» **Page text**

----

At William's funeral Barbara felt convinced that William's killer would be punished, but she was to be powerfully disabused of this notion. Her appearance at the grand jury, where some of the all white group were reading magazines and ignoring her testimony, convinced her otherwise and she concludes, on camera, that her teaching of her children to be race-neutral in judgment was wrong. By implication, they ought to have been taught that the white man is the enemy. It seems also that William made a grievous error to begin with with Mark Reilly. He hit Reilly's car. Reilly said that if he would not report the accident he would repair William's car for free. He should have had nothing to do with Reilly and realized that he was on dangerous ground with him from the start.

Another irony of the film is that while it may seem to viewers that Yance Ford is setting out to show his brother's innocence this is not what happens. His brother secretly told him how he had menaced Mark Reilly, the mechanic, with a car door and a vacuum cleaner, and Yance should have told him he was being stupid but instead rejoiced that he was being a bad-ass. Yance counts himself as therefore sharing in the guilt of William's death. The implication is that, as a police investigator reveals to Yance, evidence shows William was sufficiently provocative and threatening to suggest, to the white grand jury at least, that Mark Reilly may have been in danger, even if shooing William was not necessary. Nevertheless that William and his friend became the principal suspects in William's death was a typical absurdity of an unjust, racially biased system.

Ford is a former producer of PBS’s documentary program “POV,” spent many years working on this film. Far from the detached, non-invasive kind of documentary, this one features its maker in extreme closeup, glaring angrily into the camera and weeping after phone conversations with unhelpful officers. Yet this lack of conventional "professionalism" is offset by elegant minimalism in the shooting and by rigorous research.

Strong Island, 107 mins., debuted at Sundance, receiving a Special Jury Award for Storytelling there; and has been in other festivals including the Berlinale, True/False, and New Directors/New Films, and it was as part of the latter that it was screened for this review.

----

» **Provided material**
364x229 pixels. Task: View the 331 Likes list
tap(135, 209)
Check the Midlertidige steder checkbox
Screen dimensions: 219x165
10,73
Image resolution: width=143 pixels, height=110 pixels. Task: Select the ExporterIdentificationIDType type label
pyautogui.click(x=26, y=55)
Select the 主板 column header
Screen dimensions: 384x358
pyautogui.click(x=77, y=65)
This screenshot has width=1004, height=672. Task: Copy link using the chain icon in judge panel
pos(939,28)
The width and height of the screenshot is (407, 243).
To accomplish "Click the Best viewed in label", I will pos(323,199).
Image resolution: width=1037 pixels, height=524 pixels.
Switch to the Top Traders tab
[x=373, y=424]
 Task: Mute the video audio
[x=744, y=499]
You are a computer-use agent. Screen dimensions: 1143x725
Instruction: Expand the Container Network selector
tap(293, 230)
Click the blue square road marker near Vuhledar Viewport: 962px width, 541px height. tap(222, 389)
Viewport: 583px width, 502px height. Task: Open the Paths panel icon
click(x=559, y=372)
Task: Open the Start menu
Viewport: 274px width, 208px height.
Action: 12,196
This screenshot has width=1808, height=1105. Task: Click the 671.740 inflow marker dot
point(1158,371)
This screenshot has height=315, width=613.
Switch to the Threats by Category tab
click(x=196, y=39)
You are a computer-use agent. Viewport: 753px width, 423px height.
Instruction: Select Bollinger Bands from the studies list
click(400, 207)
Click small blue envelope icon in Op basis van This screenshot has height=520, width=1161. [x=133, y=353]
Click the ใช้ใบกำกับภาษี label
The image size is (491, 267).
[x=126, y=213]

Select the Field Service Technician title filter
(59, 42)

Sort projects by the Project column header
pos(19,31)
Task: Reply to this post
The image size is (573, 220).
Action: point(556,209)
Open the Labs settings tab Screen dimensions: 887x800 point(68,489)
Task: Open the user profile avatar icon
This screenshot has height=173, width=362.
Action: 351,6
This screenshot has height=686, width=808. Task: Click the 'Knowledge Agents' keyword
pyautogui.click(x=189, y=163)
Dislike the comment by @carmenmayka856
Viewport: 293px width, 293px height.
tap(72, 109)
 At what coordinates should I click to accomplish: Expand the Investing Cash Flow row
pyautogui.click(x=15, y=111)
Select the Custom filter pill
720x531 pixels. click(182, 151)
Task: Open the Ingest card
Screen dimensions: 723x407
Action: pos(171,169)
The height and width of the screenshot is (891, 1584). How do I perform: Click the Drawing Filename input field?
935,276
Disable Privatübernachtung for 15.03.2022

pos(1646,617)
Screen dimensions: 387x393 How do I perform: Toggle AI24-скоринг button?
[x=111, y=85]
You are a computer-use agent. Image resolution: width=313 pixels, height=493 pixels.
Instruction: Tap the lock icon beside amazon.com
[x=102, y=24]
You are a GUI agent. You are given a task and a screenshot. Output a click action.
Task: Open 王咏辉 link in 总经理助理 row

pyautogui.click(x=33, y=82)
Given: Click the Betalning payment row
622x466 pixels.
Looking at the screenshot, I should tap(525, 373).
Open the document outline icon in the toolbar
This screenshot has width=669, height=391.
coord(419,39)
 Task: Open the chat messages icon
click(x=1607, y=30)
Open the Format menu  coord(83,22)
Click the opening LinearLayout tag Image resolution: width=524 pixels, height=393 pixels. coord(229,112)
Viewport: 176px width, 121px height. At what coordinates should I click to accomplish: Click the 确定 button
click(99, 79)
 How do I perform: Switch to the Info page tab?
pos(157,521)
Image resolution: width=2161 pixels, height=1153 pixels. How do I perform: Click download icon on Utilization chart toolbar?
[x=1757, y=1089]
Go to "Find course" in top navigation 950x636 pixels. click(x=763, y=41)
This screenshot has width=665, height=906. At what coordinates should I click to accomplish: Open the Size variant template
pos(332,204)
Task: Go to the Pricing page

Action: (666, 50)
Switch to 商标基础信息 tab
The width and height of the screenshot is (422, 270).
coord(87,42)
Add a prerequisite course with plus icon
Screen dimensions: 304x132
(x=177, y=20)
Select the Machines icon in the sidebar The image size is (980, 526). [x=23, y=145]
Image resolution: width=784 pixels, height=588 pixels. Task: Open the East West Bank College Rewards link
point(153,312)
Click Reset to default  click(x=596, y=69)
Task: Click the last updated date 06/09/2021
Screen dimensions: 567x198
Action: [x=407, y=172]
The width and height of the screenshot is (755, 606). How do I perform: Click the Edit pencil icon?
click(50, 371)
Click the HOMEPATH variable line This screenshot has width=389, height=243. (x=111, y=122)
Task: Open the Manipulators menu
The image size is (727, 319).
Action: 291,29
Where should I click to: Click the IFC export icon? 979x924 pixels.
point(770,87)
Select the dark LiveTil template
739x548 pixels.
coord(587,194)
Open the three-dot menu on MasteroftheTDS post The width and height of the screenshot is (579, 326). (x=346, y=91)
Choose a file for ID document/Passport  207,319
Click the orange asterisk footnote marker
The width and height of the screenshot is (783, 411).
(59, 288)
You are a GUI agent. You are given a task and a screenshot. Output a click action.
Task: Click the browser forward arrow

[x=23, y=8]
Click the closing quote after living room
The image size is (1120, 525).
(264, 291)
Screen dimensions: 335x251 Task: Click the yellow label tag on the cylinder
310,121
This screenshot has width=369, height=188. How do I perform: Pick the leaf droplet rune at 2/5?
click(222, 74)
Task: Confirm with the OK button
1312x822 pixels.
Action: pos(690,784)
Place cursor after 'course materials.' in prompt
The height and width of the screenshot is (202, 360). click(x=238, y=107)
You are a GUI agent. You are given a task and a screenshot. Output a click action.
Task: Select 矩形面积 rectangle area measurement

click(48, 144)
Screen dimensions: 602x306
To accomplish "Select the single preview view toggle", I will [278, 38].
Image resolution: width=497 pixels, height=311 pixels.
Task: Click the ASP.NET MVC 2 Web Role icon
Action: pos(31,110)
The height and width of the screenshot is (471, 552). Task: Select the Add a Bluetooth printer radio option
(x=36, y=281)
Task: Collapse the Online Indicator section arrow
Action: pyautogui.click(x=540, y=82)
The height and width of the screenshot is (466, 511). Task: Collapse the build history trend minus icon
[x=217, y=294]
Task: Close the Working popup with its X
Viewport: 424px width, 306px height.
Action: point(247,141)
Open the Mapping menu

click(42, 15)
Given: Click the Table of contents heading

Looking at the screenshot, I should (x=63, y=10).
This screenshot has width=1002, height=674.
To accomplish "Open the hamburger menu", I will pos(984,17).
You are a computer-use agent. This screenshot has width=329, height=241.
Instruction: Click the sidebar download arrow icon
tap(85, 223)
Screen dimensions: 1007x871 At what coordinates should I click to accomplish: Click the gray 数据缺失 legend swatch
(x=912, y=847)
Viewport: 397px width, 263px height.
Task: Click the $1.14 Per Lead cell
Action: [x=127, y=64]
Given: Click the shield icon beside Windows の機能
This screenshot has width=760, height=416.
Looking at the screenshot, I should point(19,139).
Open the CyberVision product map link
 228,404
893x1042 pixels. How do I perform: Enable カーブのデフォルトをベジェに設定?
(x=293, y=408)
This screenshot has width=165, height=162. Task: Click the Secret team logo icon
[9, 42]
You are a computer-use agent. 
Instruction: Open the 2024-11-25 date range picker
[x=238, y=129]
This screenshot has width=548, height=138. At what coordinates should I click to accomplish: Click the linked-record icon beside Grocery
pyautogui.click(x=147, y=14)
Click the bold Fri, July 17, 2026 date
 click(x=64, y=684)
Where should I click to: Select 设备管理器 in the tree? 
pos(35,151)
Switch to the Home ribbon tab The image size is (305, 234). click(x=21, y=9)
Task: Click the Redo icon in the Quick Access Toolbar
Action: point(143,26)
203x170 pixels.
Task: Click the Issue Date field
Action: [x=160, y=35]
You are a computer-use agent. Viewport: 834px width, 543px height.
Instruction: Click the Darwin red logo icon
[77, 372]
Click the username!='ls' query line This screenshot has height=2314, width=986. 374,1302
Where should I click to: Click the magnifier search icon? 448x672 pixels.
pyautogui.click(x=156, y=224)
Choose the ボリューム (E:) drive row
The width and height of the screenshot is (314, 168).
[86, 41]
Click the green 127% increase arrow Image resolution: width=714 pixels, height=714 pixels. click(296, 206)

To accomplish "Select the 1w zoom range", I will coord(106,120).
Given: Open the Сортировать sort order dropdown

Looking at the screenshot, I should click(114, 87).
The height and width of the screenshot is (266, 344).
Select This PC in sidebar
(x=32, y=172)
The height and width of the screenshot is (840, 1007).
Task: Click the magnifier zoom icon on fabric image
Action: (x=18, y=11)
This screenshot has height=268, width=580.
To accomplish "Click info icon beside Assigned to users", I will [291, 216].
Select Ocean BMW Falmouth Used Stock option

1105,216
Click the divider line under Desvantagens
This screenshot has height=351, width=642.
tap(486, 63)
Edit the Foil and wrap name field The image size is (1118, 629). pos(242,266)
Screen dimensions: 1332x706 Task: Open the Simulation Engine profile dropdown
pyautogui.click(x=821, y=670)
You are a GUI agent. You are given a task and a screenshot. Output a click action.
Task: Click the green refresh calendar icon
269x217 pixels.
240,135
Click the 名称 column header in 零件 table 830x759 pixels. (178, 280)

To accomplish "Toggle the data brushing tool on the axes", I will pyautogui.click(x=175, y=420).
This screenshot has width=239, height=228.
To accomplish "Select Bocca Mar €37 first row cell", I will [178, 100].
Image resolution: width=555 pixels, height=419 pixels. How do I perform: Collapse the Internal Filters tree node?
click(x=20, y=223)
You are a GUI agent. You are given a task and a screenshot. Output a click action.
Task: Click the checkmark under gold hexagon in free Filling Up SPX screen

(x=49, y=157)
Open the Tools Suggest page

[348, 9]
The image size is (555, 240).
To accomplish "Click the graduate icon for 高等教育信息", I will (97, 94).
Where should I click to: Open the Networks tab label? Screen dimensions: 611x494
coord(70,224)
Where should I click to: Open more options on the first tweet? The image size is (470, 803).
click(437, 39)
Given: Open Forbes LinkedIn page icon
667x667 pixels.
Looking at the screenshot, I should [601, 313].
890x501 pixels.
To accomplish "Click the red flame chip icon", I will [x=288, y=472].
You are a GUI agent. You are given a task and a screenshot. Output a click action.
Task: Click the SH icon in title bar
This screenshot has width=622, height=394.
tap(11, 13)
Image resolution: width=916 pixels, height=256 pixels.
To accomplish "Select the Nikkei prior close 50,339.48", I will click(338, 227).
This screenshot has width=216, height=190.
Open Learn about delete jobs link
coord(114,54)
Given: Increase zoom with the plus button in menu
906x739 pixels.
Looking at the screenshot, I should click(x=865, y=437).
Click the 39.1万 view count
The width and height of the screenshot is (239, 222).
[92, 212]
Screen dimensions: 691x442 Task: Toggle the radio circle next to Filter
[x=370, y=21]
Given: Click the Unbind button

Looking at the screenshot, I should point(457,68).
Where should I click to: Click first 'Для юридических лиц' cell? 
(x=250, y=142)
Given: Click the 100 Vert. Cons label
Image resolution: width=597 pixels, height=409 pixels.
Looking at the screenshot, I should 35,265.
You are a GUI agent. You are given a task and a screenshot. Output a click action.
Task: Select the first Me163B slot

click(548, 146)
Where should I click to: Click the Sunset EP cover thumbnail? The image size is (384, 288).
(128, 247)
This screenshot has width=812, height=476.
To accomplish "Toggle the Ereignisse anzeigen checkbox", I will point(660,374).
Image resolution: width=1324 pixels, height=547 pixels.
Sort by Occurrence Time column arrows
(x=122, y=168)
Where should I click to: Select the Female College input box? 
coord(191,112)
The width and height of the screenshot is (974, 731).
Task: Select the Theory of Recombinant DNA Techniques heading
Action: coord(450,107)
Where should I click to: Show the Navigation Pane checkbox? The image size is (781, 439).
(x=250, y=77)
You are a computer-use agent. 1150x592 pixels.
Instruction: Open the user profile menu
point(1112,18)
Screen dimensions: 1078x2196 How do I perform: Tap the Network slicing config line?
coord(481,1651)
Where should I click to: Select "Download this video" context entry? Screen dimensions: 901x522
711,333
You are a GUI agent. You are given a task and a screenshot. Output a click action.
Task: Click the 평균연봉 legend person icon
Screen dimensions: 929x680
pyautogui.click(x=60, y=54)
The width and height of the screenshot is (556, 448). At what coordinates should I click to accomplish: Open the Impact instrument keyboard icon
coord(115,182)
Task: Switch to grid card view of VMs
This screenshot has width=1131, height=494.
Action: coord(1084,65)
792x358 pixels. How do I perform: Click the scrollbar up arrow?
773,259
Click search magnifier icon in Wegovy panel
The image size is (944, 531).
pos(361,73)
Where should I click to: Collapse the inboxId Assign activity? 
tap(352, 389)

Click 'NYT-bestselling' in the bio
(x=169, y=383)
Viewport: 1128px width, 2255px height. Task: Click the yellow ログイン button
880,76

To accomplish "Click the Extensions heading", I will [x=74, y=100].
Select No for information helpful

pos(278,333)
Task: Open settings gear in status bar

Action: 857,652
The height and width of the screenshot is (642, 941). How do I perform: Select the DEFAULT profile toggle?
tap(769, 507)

----

» **Direction A**
According to the film review, why does Yance Ford count himself as sharing in the guilt of William's death?
» **Direction B**
In the film review, what award did Strong Island receive at Sundance?
The rows come from a separate source unrelated to the film review.

» **Exercise response A**
William secretly told Yance that he had menaced Mark Reilly with a car door and a vacuum cleaner. Instead of telling William he was being stupid, Yance rejoiced that he was being a bad-ass.

» **Exercise response B**
A Special Jury Award for Storytelling.